* **GIVEN ENTRIES**
========

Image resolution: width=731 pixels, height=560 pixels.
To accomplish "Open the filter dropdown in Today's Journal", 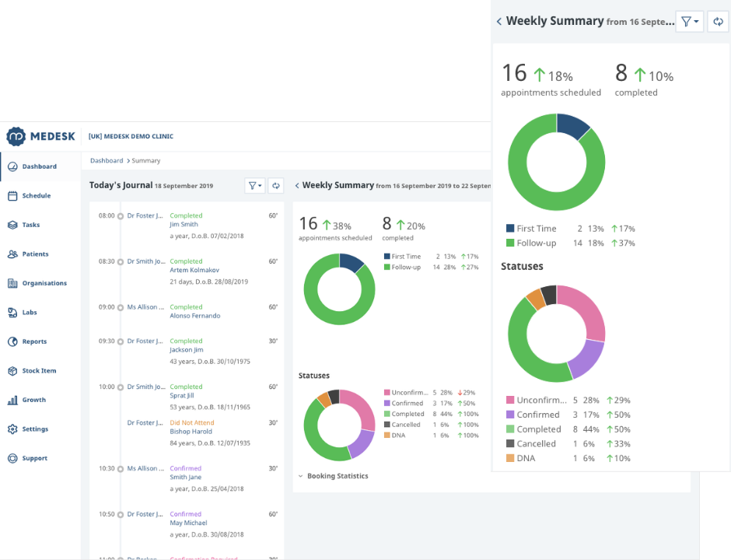I will 254,185.
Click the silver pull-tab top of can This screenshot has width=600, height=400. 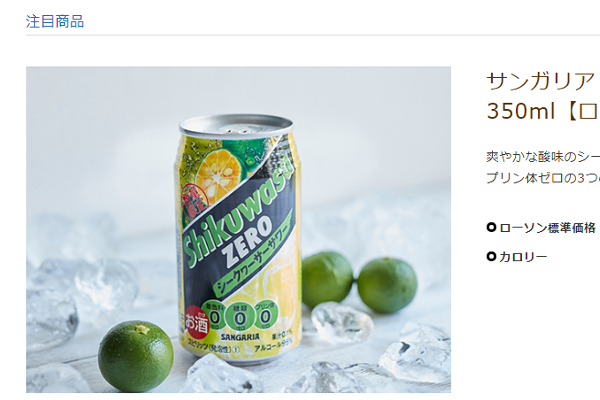(236, 125)
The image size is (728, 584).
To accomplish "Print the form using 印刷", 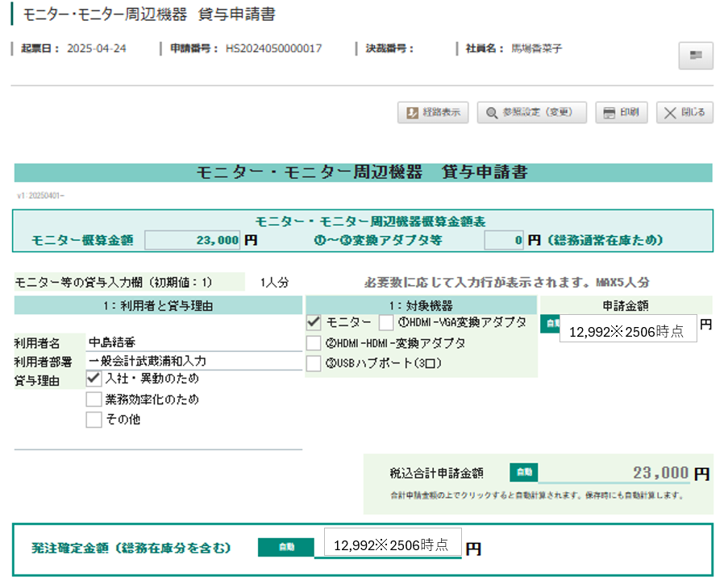I will click(621, 113).
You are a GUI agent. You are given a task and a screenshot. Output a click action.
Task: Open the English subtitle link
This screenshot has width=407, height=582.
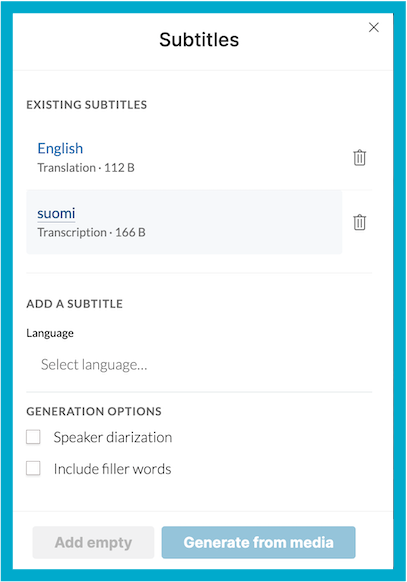pos(60,148)
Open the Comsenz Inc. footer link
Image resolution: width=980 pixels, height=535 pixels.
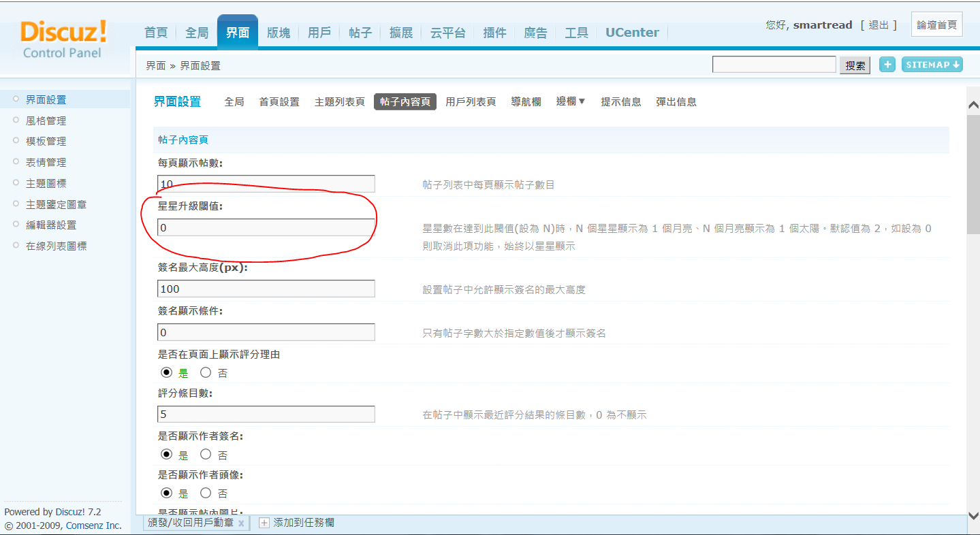pos(94,525)
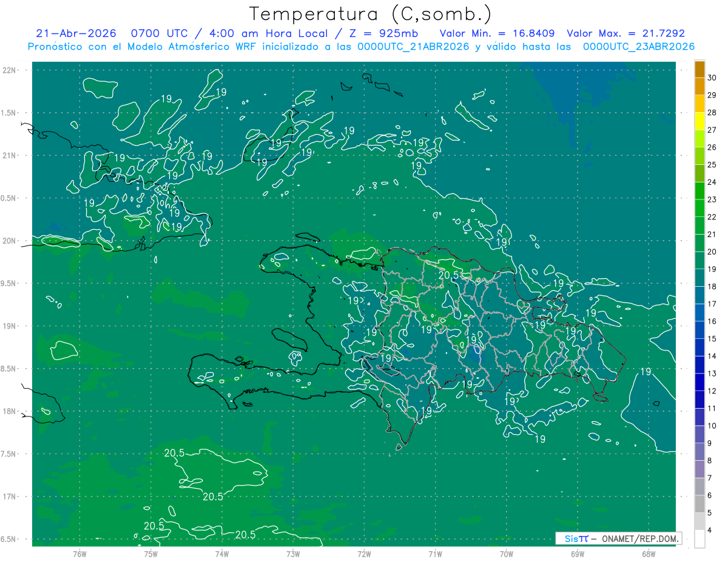The image size is (728, 562).
Task: Click the 20.5 contour label near 17N
Action: click(213, 496)
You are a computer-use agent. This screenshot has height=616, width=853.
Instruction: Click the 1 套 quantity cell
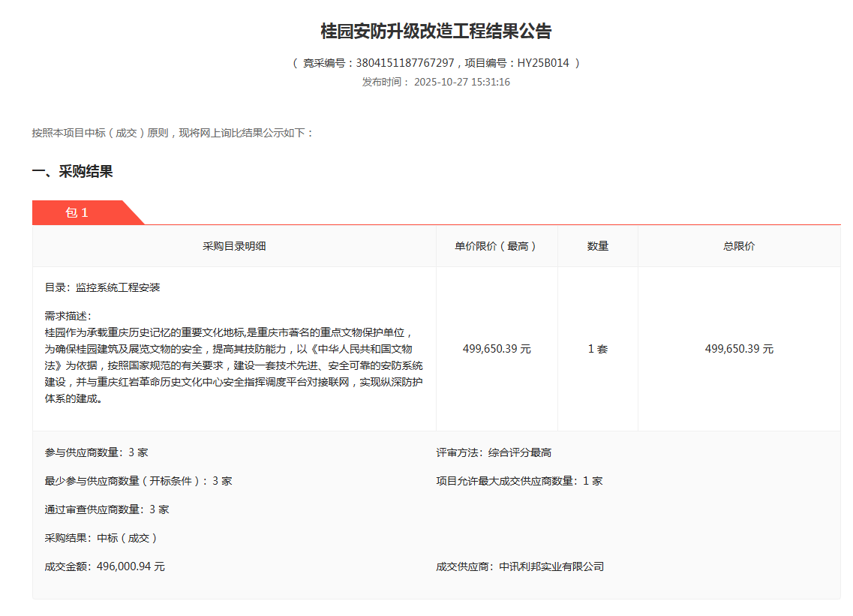pos(597,349)
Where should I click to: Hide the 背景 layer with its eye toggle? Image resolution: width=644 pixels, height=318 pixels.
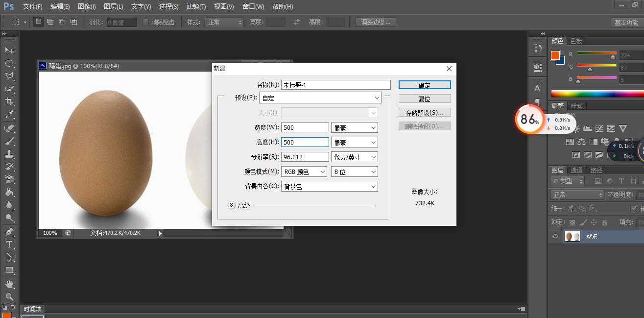pos(555,236)
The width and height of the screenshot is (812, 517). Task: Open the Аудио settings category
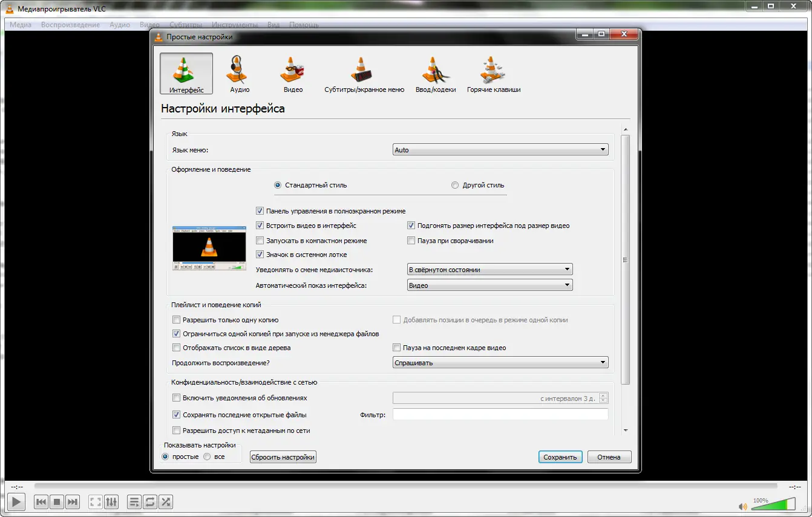pyautogui.click(x=239, y=74)
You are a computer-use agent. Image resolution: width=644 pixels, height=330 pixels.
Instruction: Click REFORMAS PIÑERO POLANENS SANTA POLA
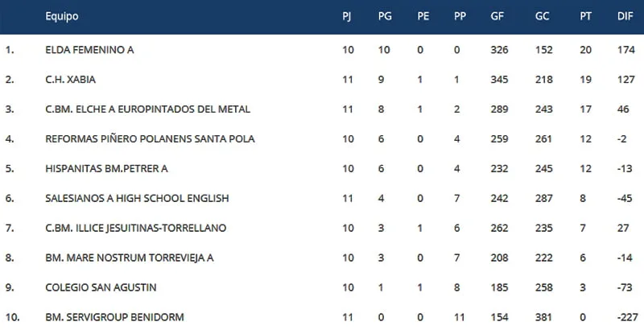point(151,139)
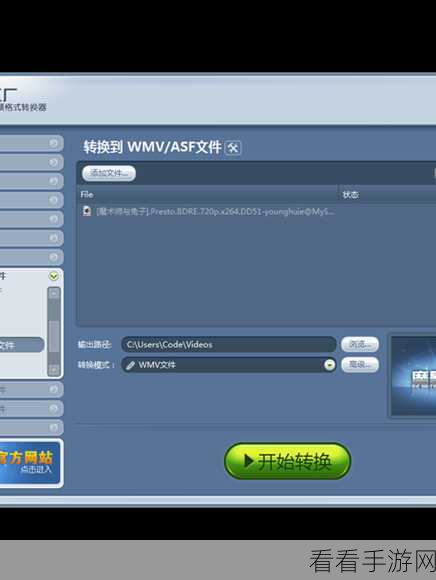The height and width of the screenshot is (580, 436).
Task: Start conversion with the 开始转换 button
Action: pyautogui.click(x=287, y=461)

========

* **TASK TO COMPLETE**
In the records above, how many lines contain the string "agent"? Only that number should be written.

* **SOLUTION FOR THIS EXERCISE**
3